The mean LV mass index was 104 ± 21 g/m2 in women and 116 ± 22 g/m2 in men. LV hypertrophy was present in 24 of the 44 (55%) patients (mild in 8 patients, moderate in 9 patients, and severe in 7 patients). Only 4 of the 24 patients with LV hypertrophy (17%) were hypertensive. Of the 20 patients without evidence of increased LV mass, 8 patients had concentric remodeling of the left ventricle, of whom 1 had hypertension. The mean EF was 66% ± 12%. Six patients (14%) had LV dysfunction (4 mild, 1 moderate, 1 severe). One patient had evidence of congenital heart disease (patent ductus arteriosus).
ECGs were available in 37 of the 44 patients. Fourteen patients (38%) had normal ECGs. Three (8%) were borderline or had minor variations such as an RSR′ in lead V1 with a normal QRS duration. Twenty patients (54%) had abnormal ECGs.

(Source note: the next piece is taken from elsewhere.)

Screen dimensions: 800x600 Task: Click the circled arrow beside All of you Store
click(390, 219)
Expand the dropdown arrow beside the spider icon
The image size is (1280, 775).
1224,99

Of those with abnormal ECGs, prolonged QTc intervals (9%), nonspecific T-wave abnormalities (9%), and LV hypertrophy (5%) were the most common abnormalities identified.

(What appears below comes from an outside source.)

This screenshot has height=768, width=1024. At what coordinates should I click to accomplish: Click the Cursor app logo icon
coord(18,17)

Genotype-Phenotype Correlations
Thirty-one of the 44 patients had congenital generalized lipodystrophy (19 patients had AGPAT2 mutations, 10 had seipin mutations, 1 had LMNA mutation, and 1 patient had an unknown mutation).
Of the 19 patients with generalized lipodystrophy due to AGPAT2 mutations, 3 patients had mild LV hypertrophy, 4 had moderate, 3 had severe, and 9 patients had normal LV mass. ECG abnormalities were seen in 9 of the 17 AGPAT patients with ECGs available for analysis.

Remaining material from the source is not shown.